Collin Drafts

No. 14
- Position: Quarterback

Personal information
- Born: April 11, 1985 (age 41) Beaufort, South Carolina, U.S.
- Listed height: 6 ft 3 in (1.91 m)
- Listed weight: 215 lb (98 kg)

Career information
- High school: Battery Creek (Beaufort)
- College: Charleston Southern
- NFL draft: 2007: undrafted

Career history
- Tri-Cities Fever (2007); Green Bay Blizzard (2008); Amarillo Dusters (2009); Dallas Vigilantes (2010); Orlando Predators (2011); Jacksonville Sharks (2012); Orlando Predators (2012–2013); Lakeland Raiders (2013);

Career AFL statistics
- Completions: 411
- Attempts: 694
- Yards: 4,543
- Touchdowns: 87
- Interceptions: 24
- Stats at ArenaFan.com

= Collin Drafts =

American football player (born 1985)

Collin Drafts (born April 11, 1985) is an American former professional football quarterback who played in the Arena Football League (AFL). He played college football at Charleston Southern University. He was signed as an undrafted free agent by the Tri-Cities Fever in 2007.

==College career==
Drafts attended Charleston Southern University, where he was a scholarship quarterback. As a four-year starter for the Buccaneers, Drafts accounted for over 90 touchdowns and 10,000 total yards in his career. He was voted to the Big South Football All-Decade Team for 2002–09.

==Professional career==
After going undrafted in 2007, Drafts attended a two-day workout with the Manchester Wolves of the af2.

===Tri-Cities Fever===
In his first ever af2 start, Drafts threw 4 touchdown passes, as the Tri-Cities Fever lost 52–42 to the Boise Burn.

===Green Bay Blizzard===
Drafts played with the Green Bay Blizzard in 2008.

===Amarillo Dusters===
Drafts was the starting quarterback for the Amarillo Dusters during the 2009 season.

===Dallas Vigilantes===
In 2010, Drafts moved to the Arena Football League with the Dallas Vigilantes.

===Orlando Predators===
Drafts was about to give up professional football when Pat O'Hara called Drafts at his home, and convinced him to play for the Orlando Predators.

===Jacksonville Sharks===
Drafts played with the Jacksonville Sharks in 2012.

===Orlando Predators===
Drafts re-joined the Predators in 2012. He started the 2013 season with the Lakeland Raiders of the Ultimate Indoor Football League, but signed with the Predators to be their backup quarterback in June.

==Legacy==
Drafts has been inducted into the hall of fames for Battery Creek High School, Charleston Southern University, and the Big South Conference.

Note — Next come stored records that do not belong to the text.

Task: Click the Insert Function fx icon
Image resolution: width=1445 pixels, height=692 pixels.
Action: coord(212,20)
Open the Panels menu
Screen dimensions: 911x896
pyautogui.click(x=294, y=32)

At halftime of the Charleston Southern football game on October 11, 2025, his #7 jersey was retired.

==Coaching career==
2011–2012 – Offensive coordinator at Olympia High School in Orlando, Florida (Back to back District Champions)

2013–2015 – Offensive coordinator/quarterbacks coach at West Orange High School in Winter Garden, Florida. (32–5 record in 3 years)

2016 – Head coach East River High School in Orlando, Florida 2016. (6–5 made playoffs)

2017–2018 – Head coach of A.C. Flora High School in Forest Acres, South Carolina (0–10 first year to 9–3 second year, made playoffs, and 4A Lower State Coach of the Year)

2019–present – Head coach at Allen D. Nease High School in Ponte Vedra, Florida.